The setup is fine for a Bollywood thriller film, reminding us of RGV's millennium-closing masterpiece Kaun?. The plot moves with a good speed afterwards as the audience begin playing their usual game of suspect gamble. We think that the person chasing Mehak might be her friend, who also has shades of gray in him and wants to satiate his sexual needs, fitting the perfect description; her widowed sister, who may have some ulterior motive; her specialist doctor, who is just learning to control her fancy new VR headset; her neighbor, whose laughing frequency is rather sinister. It could be anyone and Mehak wants to find out, with the help of Nikki (Dayama), another neighbor. But all that plays around in the first half is let down by the story's lousy second half.
Whenever one sees a thriller film where the main characters sit and surround a simple or a mutilated combination of geometric symbols, he/she knows that the film is falling into the pond of cliché. Phobia eventually does, and then tries to regain consciousness (a la Mehak in countless instances) by revealing the single pole that was supporting this giant of a promising high-rise. The climax is good, but of what use is a building that slants?
The music, as many of my friends pointed out, was brilliant, and at least 2 of my stars go for that, plus the camera work. Apte is terrific and so is Mishra; both do a wonderful job, and this confirms the point that the problem is not in the cast or their performance or in the making, but in the story, which is shallow and only offers one or two gasps, which are purely incidental.
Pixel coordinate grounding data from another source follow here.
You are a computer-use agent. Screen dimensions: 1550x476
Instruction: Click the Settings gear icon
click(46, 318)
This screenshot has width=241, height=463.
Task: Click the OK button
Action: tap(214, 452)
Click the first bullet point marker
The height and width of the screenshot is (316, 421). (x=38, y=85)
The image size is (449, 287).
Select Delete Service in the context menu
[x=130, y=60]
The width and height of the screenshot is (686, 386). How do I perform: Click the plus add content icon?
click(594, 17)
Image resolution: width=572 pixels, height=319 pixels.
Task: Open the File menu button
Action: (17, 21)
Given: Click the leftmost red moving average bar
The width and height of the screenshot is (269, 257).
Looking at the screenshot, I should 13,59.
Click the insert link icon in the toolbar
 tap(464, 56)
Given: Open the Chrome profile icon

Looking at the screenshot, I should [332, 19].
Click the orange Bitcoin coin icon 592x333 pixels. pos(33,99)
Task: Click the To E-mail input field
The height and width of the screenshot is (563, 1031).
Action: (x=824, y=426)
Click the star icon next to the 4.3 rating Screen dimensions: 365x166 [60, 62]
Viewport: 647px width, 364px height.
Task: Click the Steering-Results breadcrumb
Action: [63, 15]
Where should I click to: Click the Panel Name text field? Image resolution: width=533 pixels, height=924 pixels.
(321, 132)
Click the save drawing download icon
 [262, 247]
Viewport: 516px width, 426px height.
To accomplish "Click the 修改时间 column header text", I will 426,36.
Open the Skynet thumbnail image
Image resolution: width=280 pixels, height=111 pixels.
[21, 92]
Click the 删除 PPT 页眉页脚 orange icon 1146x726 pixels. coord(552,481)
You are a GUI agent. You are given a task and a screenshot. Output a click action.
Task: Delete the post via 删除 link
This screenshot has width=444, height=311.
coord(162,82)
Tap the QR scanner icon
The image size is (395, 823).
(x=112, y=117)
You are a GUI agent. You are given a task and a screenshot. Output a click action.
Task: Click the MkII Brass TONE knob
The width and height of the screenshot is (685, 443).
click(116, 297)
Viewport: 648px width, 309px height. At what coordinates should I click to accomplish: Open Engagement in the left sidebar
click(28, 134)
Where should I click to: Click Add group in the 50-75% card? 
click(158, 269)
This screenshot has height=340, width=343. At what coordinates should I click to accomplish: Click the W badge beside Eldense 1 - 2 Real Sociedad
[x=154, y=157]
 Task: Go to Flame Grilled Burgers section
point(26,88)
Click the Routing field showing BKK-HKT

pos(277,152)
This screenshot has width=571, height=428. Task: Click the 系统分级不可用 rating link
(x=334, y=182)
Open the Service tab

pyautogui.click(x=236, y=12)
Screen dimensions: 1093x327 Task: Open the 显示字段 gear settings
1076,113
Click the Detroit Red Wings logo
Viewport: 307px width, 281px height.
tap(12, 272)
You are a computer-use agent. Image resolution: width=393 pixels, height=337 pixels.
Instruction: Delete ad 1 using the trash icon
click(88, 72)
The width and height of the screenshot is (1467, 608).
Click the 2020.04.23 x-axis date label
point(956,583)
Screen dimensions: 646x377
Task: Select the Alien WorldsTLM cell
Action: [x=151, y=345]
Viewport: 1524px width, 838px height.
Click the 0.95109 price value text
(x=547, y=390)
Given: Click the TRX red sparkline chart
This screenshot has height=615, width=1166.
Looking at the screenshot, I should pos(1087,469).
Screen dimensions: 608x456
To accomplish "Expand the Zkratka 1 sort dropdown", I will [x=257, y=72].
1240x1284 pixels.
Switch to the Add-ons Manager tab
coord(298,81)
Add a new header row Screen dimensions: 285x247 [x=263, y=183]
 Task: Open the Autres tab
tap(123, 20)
If the writer had put in so much effort as that bloke who has expanded the film's Wikipedia article, the film may have critically fared better. Can't understand the fuss around the film's notability, though. It's a strictly below-average affair even for people who consider themselves fans of the thriller-horror genre.
BOTTOM LINE: Pawan Kirpalani's Phobia is a thriller, with some great performances, which feels at first like a blood-toothed dinosaur in a closet but turns out only to be a one-inch, red-masked lizard. Wait for TV premiere but do not switch between channels during commercials.